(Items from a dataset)
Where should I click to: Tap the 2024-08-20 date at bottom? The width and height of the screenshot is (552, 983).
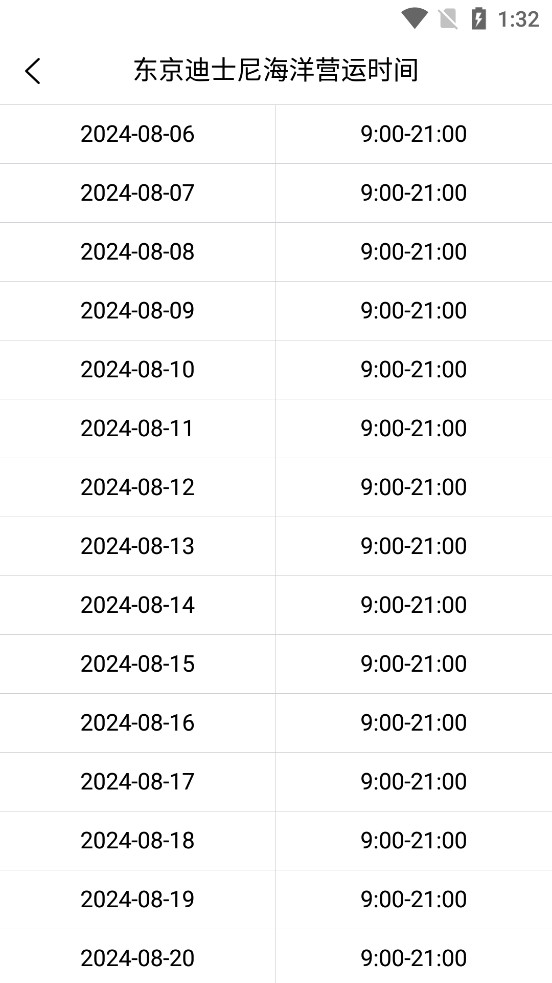137,959
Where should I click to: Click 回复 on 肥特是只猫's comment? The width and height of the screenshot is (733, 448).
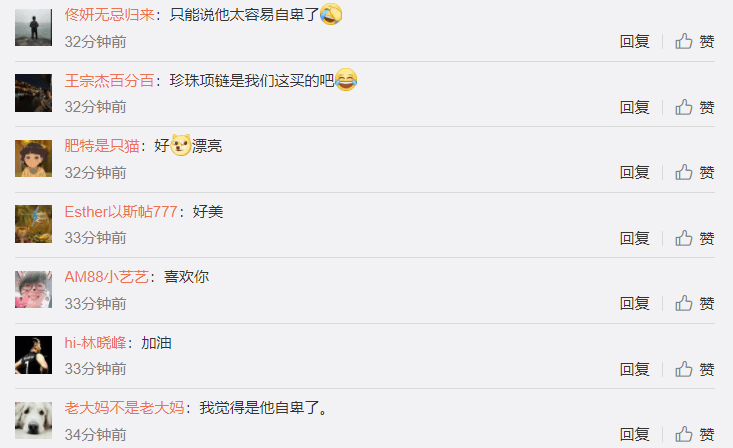pos(634,173)
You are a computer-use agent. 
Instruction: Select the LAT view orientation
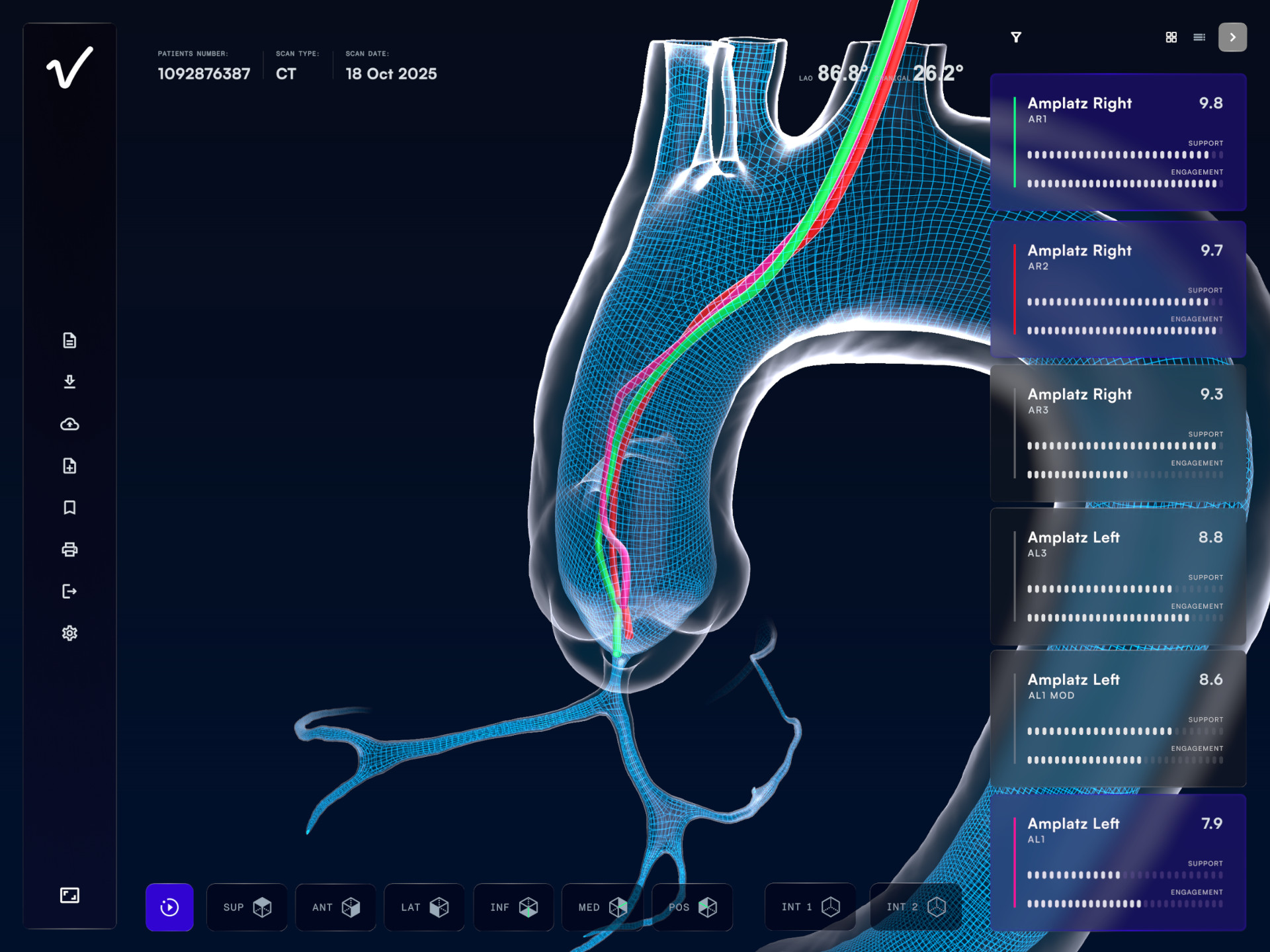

Given request
Pull out each line of the items above that contains the word "Where", and list those lines in their original order.

Written answer
Where should I click to: Tap the 2024-08-20 date at bottom? The width and height of the screenshot is (552, 983).
Where should I click to: Click 回复 on 肥特是只猫's comment? The width and height of the screenshot is (733, 448).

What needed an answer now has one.